Pentagon denies Russian rocket engine waiver for Lockheed-Boeing venture
Source: Reuters
The Pentagon on Friday declined to waive a U.S. law banning the use of Russian rocket engines for military and spy satellite launches, rejecting an urgent request from United Launch Alliance, a joint venture of Lockheed Martin Corp and Boeing Co.
ULA, the monopoly provider of such launches since its creation in 2006, has said it needs the waiver to compete against privately held Space Exploration Technologies Corp, or SpaceX, in a new U.S. Air Force competition for satellite launches. Bids are due for the competition by Nov. 16.
The U.S. Defense Department said it would continue to monitor the situation, and was looking at a range of options, including possible sole-source contract awards, to keep both companies in business and ensure more than one supplier was available in the event of failures.
Prompted by Russia's annexation of Crimea last year, U.S. lawmakers banned the use of Russian RD-180 rocket engines for military and spy satellite launches after 2019.

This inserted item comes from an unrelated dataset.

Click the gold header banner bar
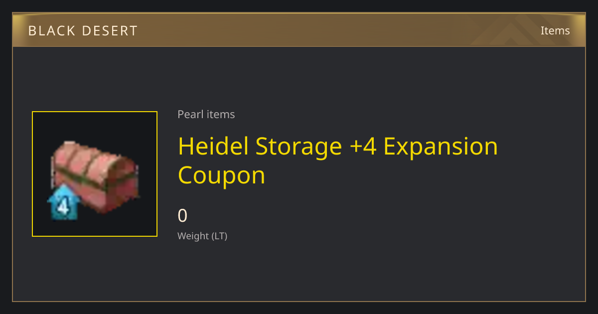The height and width of the screenshot is (314, 598). [x=299, y=30]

Read more: http://finance.yahoo.com/news/pentagon-denies-russian-rocket-engine-225147596.html
This decision will bring ULA's lobbyists out in droves to pressure their captive lawmakers to rescind the rocket engine ban for "national security reasons". How ironic.
Igel
(35,309 posts)Kerosene/oxygen, reusable, easily maintained, relatively simple even if it did include steering by having the nozzles gimbel. In other words, cheap, reasonably efficient, and pretty reliable. Included tech from the '70s to the 2000s.
(I worked on the massive and massively profitable translation project that was required for setting up any parallel US-sited production facility and for working with the engine itself.)
Zorro
(15,740 posts)Probably good for SpaceX business, though.